From my childhood I was taught to give freely. I can still hear my mother’s voice: “Now, Judy, you git yer shoes on and go down yonder and take Mrs. Jones a mess of these peas. You know she’s been ailin’ lately.” So, yes, I was taught to do so; yet, my gifts to OHC extend beyond my upbringing.

I also give due to my Christian faith. My minister quotes Matthew 5:42: “Give to him that asketh thee, and from him that would borrow of thee, turn not away.” I follow this tenet. Still, my altruism is more than allegiance to scripture or church doctrine. One of Aesop’s fables recounts the story of the grasshopper who spent his days playing, jumping from one leaf to another, singing gaily.

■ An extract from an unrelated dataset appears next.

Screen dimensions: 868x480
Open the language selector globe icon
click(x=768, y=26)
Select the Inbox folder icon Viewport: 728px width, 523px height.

Meanwhile, his friend the ant went about diligently finding and storing food. When winter came, the grasshopper was cold and hungry and filled with regret as he observed the ant who was warm and happy with a full tummy. The moral: prepare today for the needs of tomorrow. An OHC donor is like an ant—one who is giving, i.e. storing up, so that all Oklahomans can share in meaningful discussions and activities now and in the future. I definitely want to be an ant!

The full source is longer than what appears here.